ARTIGO =
□ □ □ □ □ □ □

“Eu não me apropriei da Marcha para Jesus”, diz criador de Marcha para Exu
O evento acontecerá na Avenida Paulista e busca chamar a atenção para o racismo religioso e para os preconceitos contra a entidade
No próximo domingo, 13 de agosto, acontecerá a I Marcha para Exu. O evento será no mesmo endereço que comportou a primeira edição da Marcha para Jesus, a Avenida Paulista. A ideia da celebração é combater o racismo religioso que afeta diretamente religiões de matrizes africanas e lançar luz em uma figura central para esses grupos: Exu.

□ □ □ □ □ □ □

LINHAS FORNECIDAS =
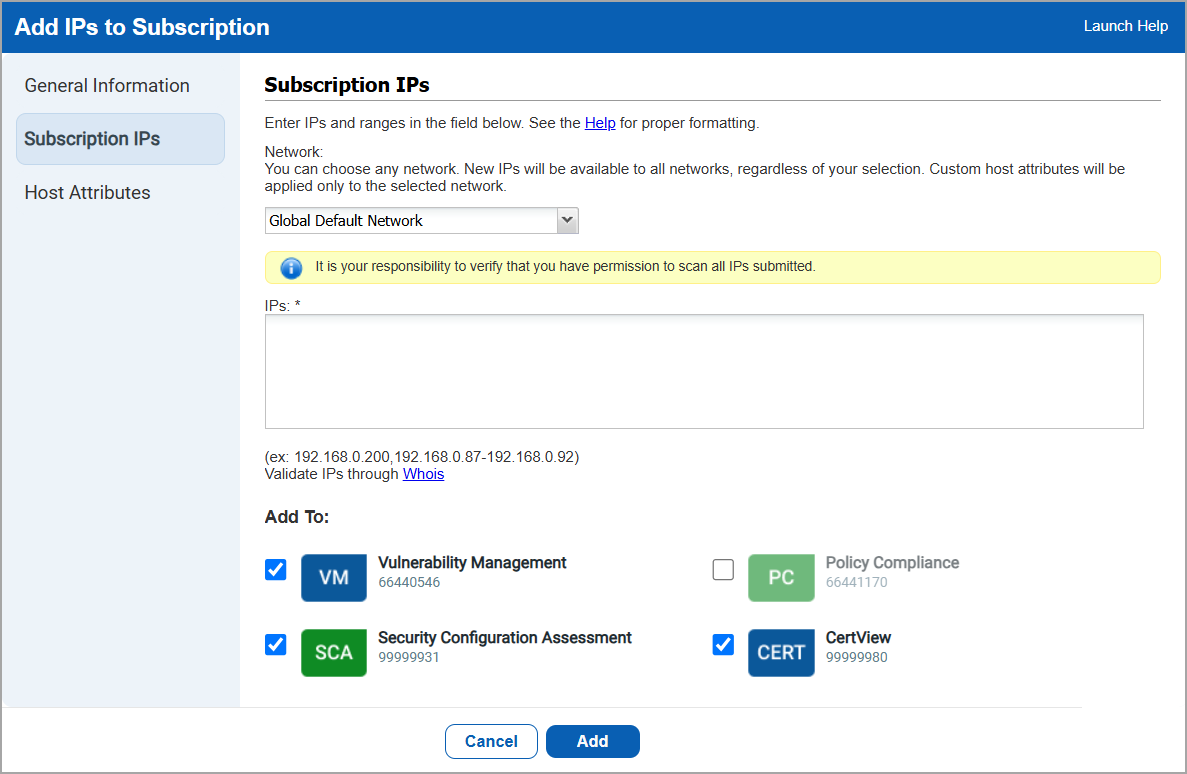Image resolution: width=1187 pixels, height=774 pixels.
Task: Open the Help link for formatting guidance
Action: pos(600,122)
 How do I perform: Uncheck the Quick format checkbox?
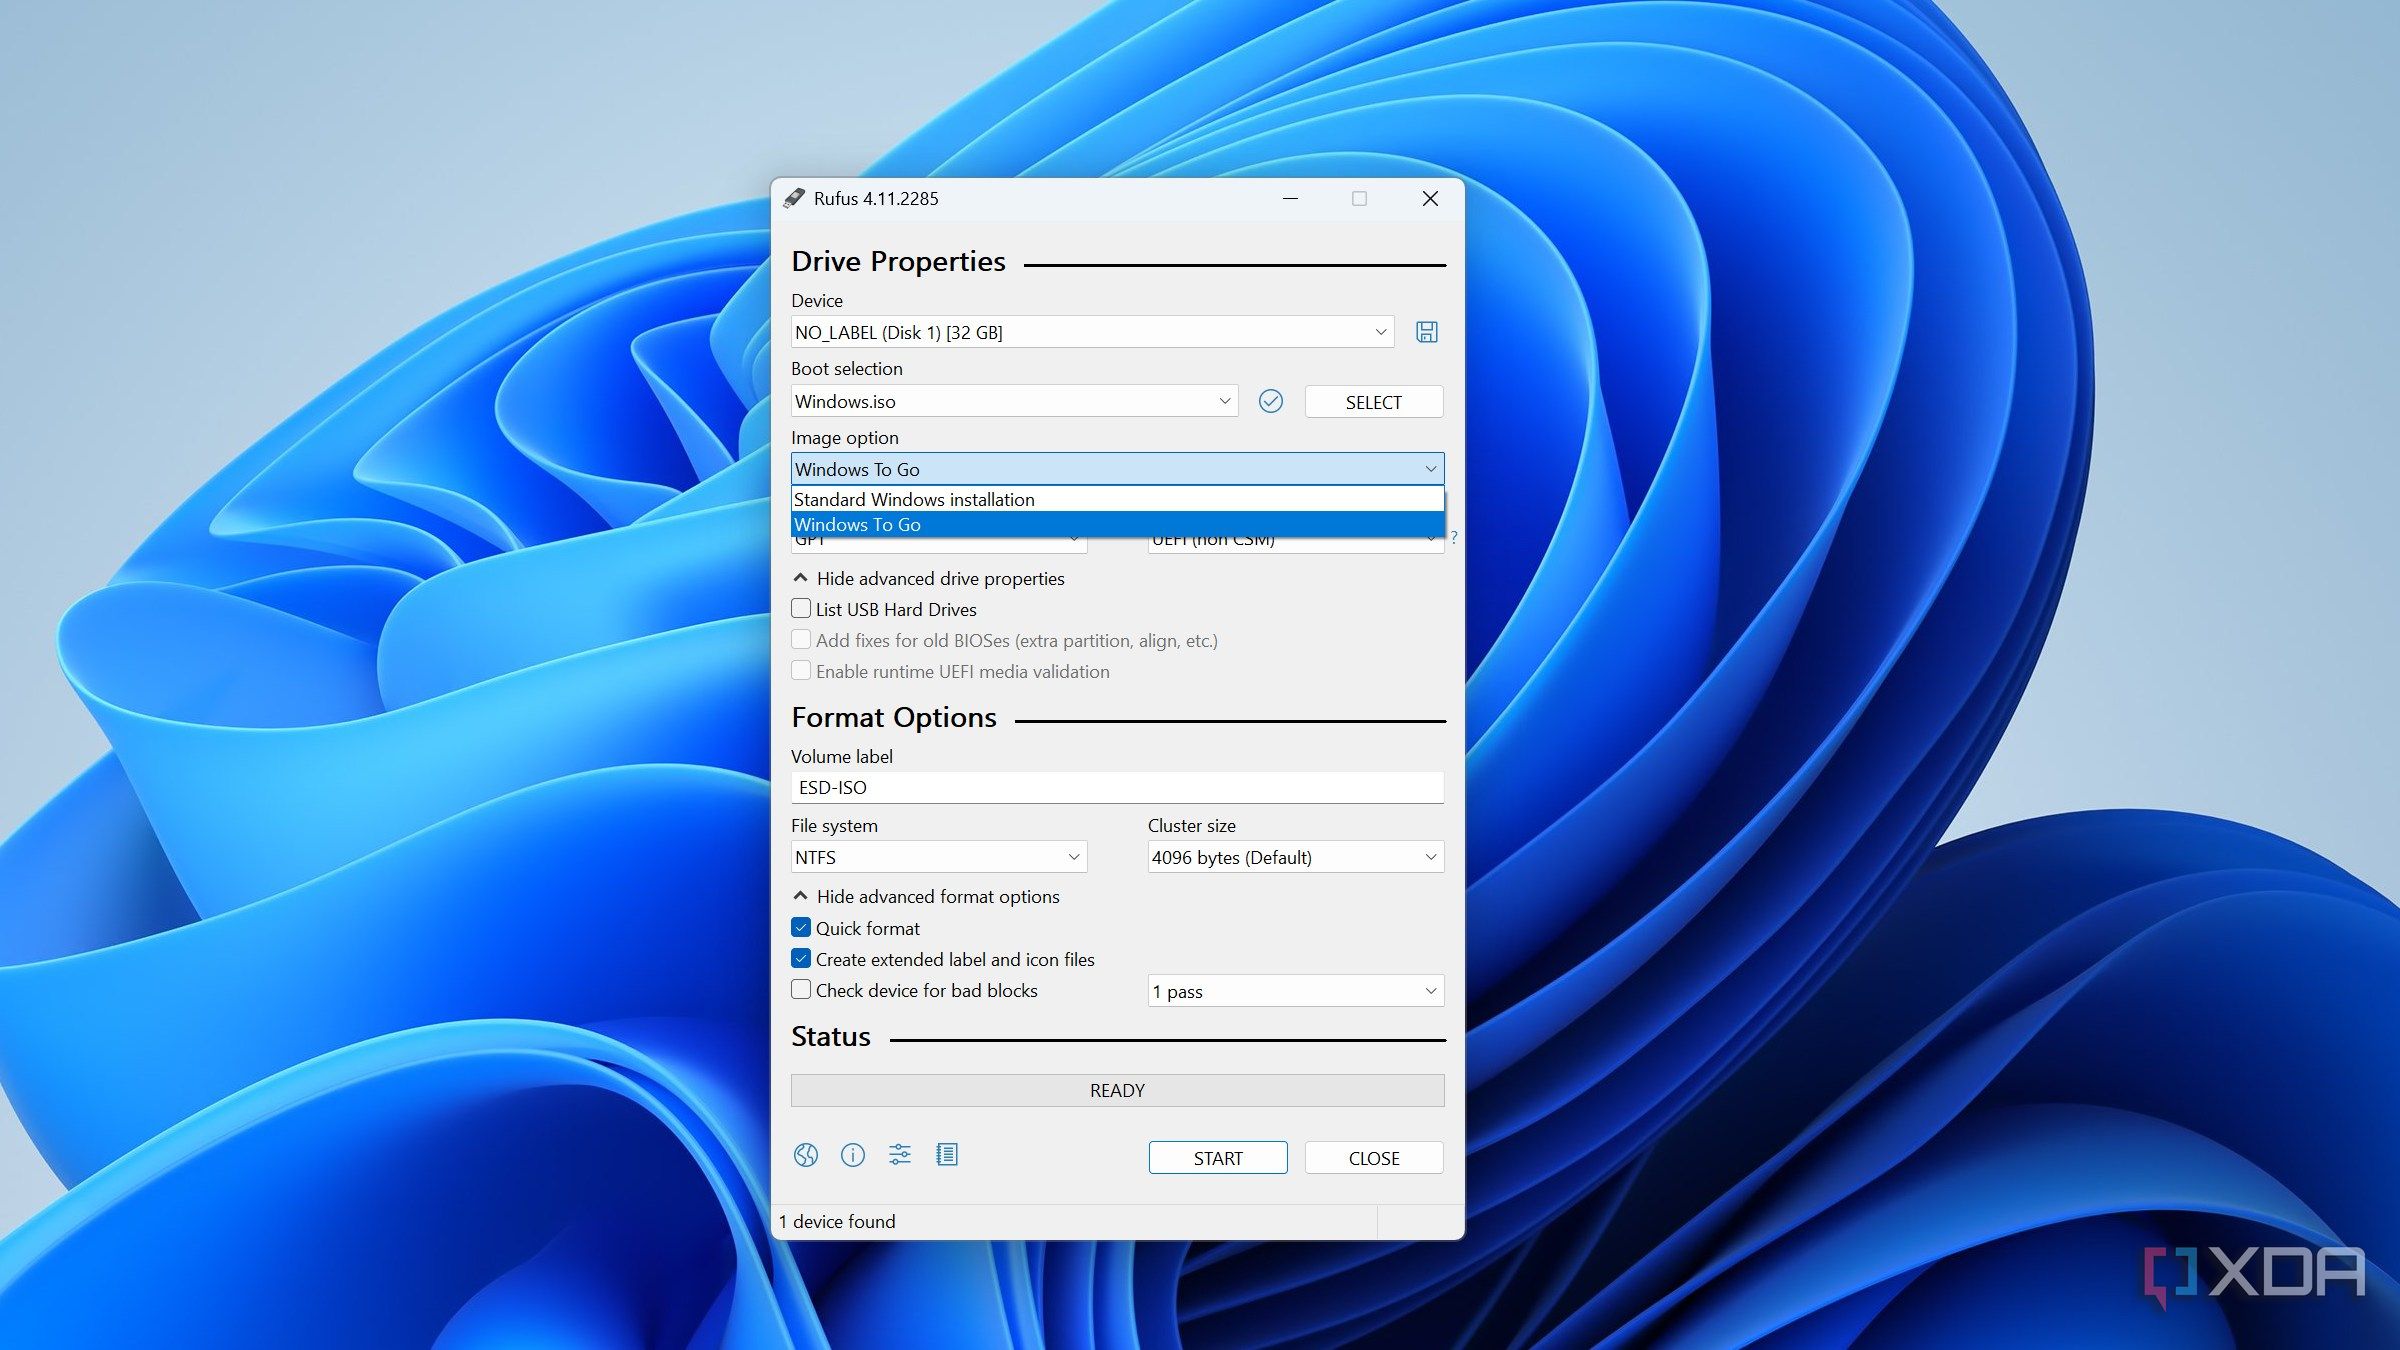click(801, 927)
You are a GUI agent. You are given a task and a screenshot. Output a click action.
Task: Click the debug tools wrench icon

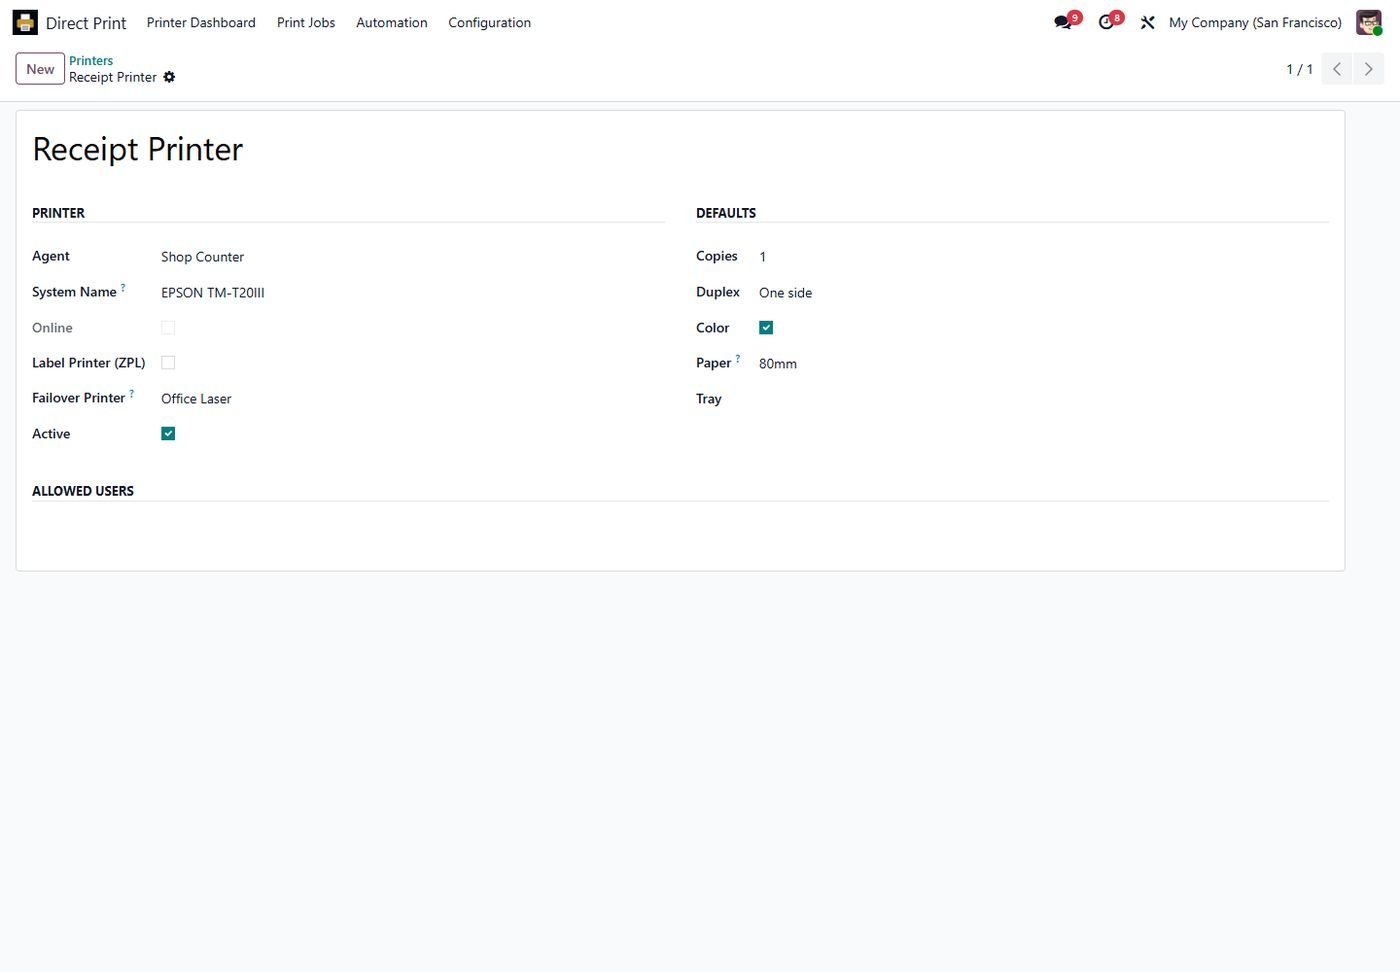[x=1147, y=22]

□ □ □ □ □ □ □

TAREFAS PROPOSTAS =
1: Pode transcrever o artigo inteiro, sem nenhuma alteração?
2: Altere as linhas que começam naquela que contém "You are a GUI", incluindo-a, e vão até o fim das linhas fornecidas: substitua "wrench icon" por "gear icon" e mantenha todo o resto igual. Deixe as imagens fora da resposta.
As linhas não têm nenhuma relação com o artigo.

AS SOLUÇÕES =
1:
“Eu não me apropriei da Marcha para Jesus”, diz criador de Marcha para Exu
O evento acontecerá na Avenida Paulista e busca chamar a atenção para o racismo religioso e para os preconceitos contra a entidade
No próximo domingo, 13 de agosto, acontecerá a I Marcha para Exu. O evento será no mesmo endereço que comportou a primeira edição da Marcha para Jesus, a Avenida Paulista. A ideia da celebração é combater o racismo religioso que afeta diretamente religiões de matrizes africanas e lançar luz em uma figura central para esses grupos: Exu.

2:
You are a GUI agent. You are given a task and a screenshot. Output a click action.
Task: Click the debug tools gear icon

[x=1147, y=22]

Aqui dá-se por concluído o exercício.